Could you expound on your definition of the "upper hand" in a relationship? It would also be helpful to know what you want and what you feel you are getting from this relationship. I ask these things so that I can answer your question In better detail.
I am sorry you feel that way. In my opinion the caretaker has a 24/7 job and a husband should lift his wife up! My wife and I work together (many times in different ways) to take care of our lives together.
I agree. You both are fortunate. I recently ended a relationship & couldnt understand what he meant in saying I was trying to get back the upper hand. Being a caretaker was a choice, not an obligation. Maybe he was saying that I wanted him to car
Some may say we are "fortunate" and to a certain extent maybe it is. I feel that our hard effort to find solutions to our problems as a couple together has been the biggest contributer. We all have hard obstacles to overcome. We all struggle!
An old adage goes:
"The person with the least emotional investment in a relationship controls it."
It's the "Don't marry the person (you) love; marry the one who loves you." philosophy.
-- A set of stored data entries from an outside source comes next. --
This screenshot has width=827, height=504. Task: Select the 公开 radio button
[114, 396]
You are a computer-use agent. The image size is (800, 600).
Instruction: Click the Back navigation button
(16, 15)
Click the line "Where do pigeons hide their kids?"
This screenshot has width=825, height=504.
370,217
However I doubt anyone who does this can ever be truly happy.
I suspect anyone who does this is constantly thinking or telling others;
One is better off trying to find someone who shares their same values, wants the same things for the relationship, naturally agrees with you on how to obtain those things, and last but not least there is a (mutual) depth of love and desire for one another.
"Never love anyone who treats you like you're ordinary."
- Oscar Wilde
A healthy relationship is not about "You & Me". It's about "Us & We".
If someone is trying to figure out ways to control or manipulate their mate they are looking for a love that they themselves are unwilling to give. The goal is to compliment each other's strengths and weaknesses. If you want to be the boss you have to choose someone who enjoys being bossed around!
There are only two ways to experience joy and peace of mind in relationships. We either get what we want or we learn to be happy with what we have. We accept them as (is) or move on.
The choice is up to us!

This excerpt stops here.